The center of the film belongs to Stanton, it is here where Lynch allows him to shine with the performance of a song that means more as time rolls by, in Lucky’s life, as well as the life of the song, finally with the life it is celebrating. Those that have seen the exceptionally good documentary “Harry Dean Stanton: Partly Fiction” (2012) will not be surprised by his musical skill, although within that narrative you learn as much about him in this movie that you did in that documentary. But like that documentary it is not the story that is the important part, it is the journey, and in “Lucky” we are let in on the last days of a man whose past is a mystery, but does that matter? The narrative and plot would seem an afterthought, as we all get to know a man that has lived a life but enjoys his own routine in his very old age – he is living the life he has chosen and will meet his end on his terms not others, expectations do not matter to him one iota.

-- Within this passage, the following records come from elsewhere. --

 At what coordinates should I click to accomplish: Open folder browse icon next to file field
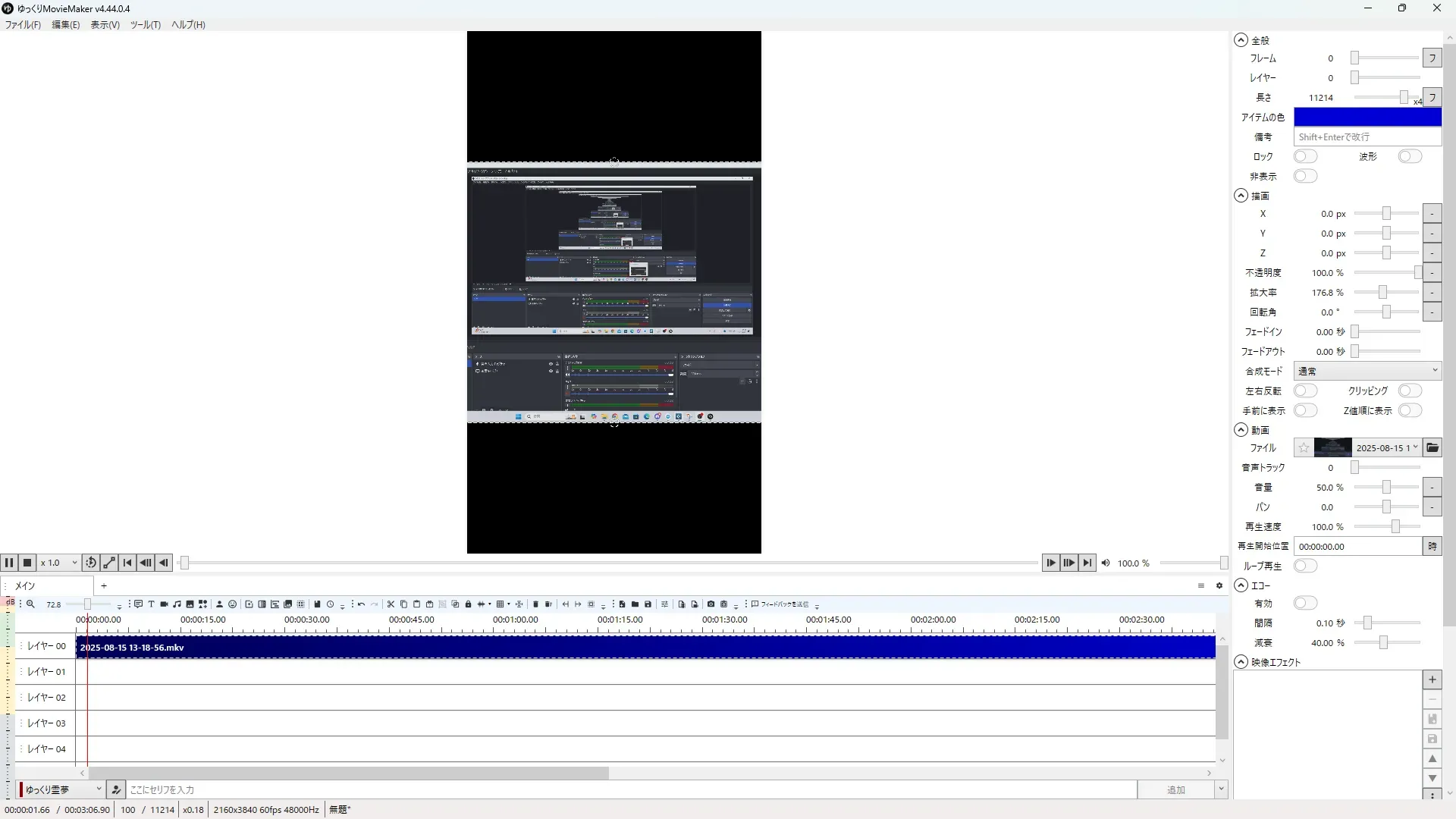pyautogui.click(x=1432, y=447)
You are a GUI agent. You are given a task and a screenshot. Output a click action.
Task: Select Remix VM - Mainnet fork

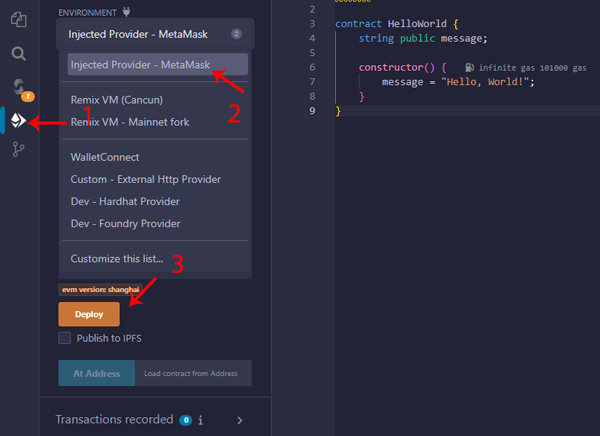point(130,122)

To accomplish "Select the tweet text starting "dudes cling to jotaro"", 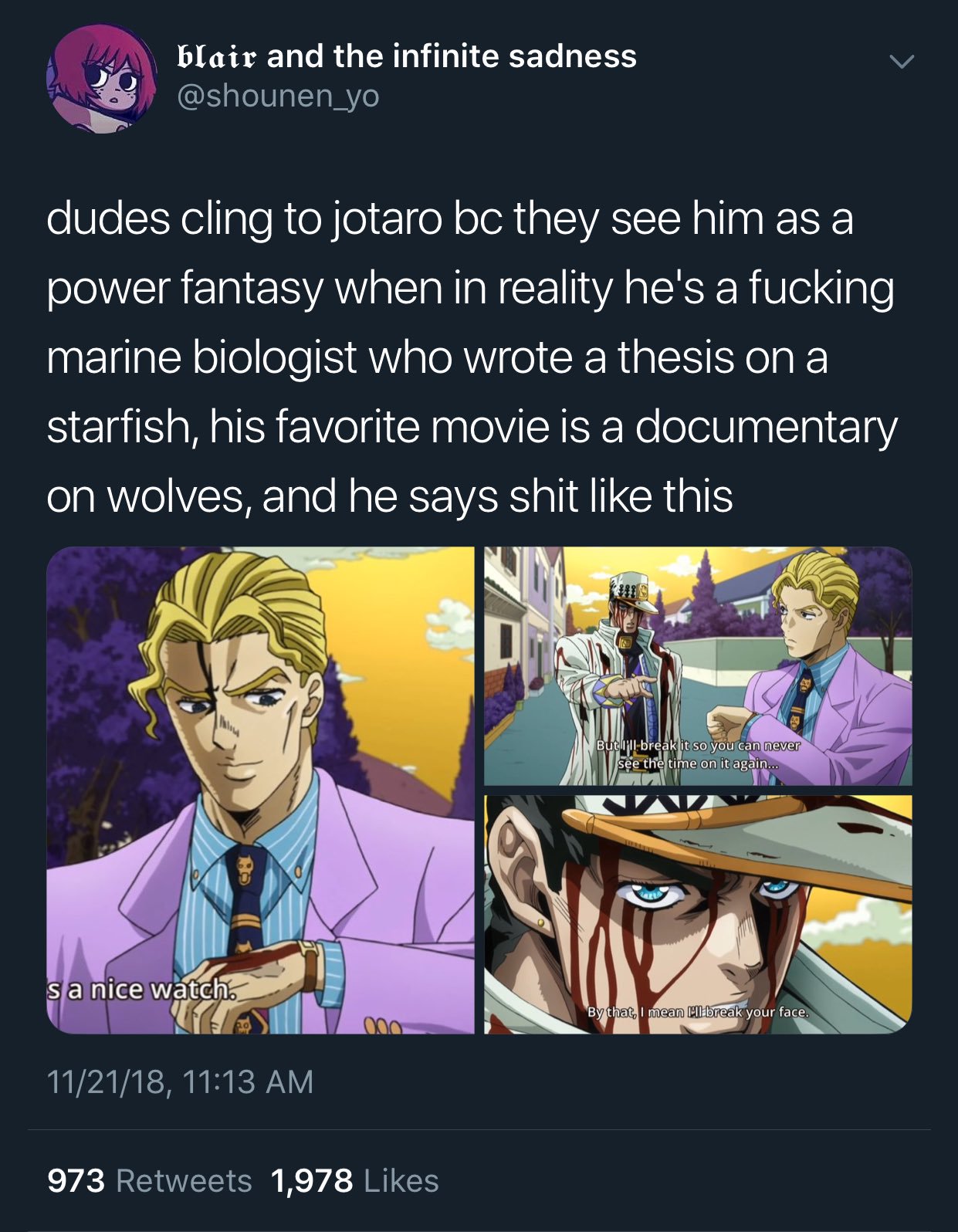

This was not planned as Stanton’s last film, in fact there is one more coming, but this is a fitting tribute to the man who touched so many audiences with his dry wit, his humanity as well as his talent that was evident in all his performances whether he apperared onscreen for a long time, or not. Stanton was a man who knew all the cool people, he was one himself of course, he hung out with Newman, Lynch, Shepard, Kristofferson, Harry and many more on his terms, he was a master at understated performances always holding something back, with a knowing look in his eyes. I feel sad that I will not see him in any new films, but I feel lucky to have known who he was and to be introduced to him because of an Alien, I feel luckier still to have seen this last performance, any viewer should.
“Lucky” will screen at the New Zealand International Film festival 2018.